◆ What to do ◆
Pick out each line of the entries below that contains the word "Open", paying attention to case.

Entries excerpted from a collection
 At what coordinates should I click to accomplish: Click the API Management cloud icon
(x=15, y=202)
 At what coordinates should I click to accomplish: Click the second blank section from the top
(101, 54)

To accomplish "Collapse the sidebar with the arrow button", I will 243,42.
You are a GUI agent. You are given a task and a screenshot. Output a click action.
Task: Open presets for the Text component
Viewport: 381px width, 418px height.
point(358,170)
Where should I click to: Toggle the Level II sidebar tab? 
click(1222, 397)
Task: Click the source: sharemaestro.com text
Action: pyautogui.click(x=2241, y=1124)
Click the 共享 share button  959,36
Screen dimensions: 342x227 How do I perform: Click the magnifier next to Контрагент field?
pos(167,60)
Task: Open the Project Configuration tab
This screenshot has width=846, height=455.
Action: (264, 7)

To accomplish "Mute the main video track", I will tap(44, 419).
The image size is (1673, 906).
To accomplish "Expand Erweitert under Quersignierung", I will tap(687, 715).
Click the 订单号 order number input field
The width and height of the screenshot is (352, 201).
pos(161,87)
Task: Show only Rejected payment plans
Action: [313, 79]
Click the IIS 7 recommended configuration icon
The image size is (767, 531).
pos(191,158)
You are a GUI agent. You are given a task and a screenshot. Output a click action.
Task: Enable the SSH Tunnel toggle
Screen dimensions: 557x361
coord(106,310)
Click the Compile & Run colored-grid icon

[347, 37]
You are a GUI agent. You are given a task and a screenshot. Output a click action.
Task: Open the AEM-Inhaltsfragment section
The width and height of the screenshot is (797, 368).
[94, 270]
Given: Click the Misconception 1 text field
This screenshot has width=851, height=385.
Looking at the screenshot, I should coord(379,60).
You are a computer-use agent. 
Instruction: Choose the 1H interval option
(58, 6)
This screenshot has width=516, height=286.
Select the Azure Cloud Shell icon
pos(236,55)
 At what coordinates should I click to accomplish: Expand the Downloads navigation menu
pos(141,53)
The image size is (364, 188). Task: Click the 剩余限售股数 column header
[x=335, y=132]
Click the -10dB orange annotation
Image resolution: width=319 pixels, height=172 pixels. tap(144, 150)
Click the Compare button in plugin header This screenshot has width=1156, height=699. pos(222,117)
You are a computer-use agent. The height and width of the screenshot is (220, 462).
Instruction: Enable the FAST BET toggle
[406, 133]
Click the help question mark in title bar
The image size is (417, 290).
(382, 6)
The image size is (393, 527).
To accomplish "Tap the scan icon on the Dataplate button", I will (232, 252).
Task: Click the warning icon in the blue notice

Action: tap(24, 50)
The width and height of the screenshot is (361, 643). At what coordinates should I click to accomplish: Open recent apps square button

◆ Written response ◆
Task: Open presets for the Text component
Task: Open the Project Configuration tab
Task: Open the AEM-Inhaltsfragment section
The width and height of the screenshot is (361, 643). At what coordinates should I click to accomplish: Open recent apps square button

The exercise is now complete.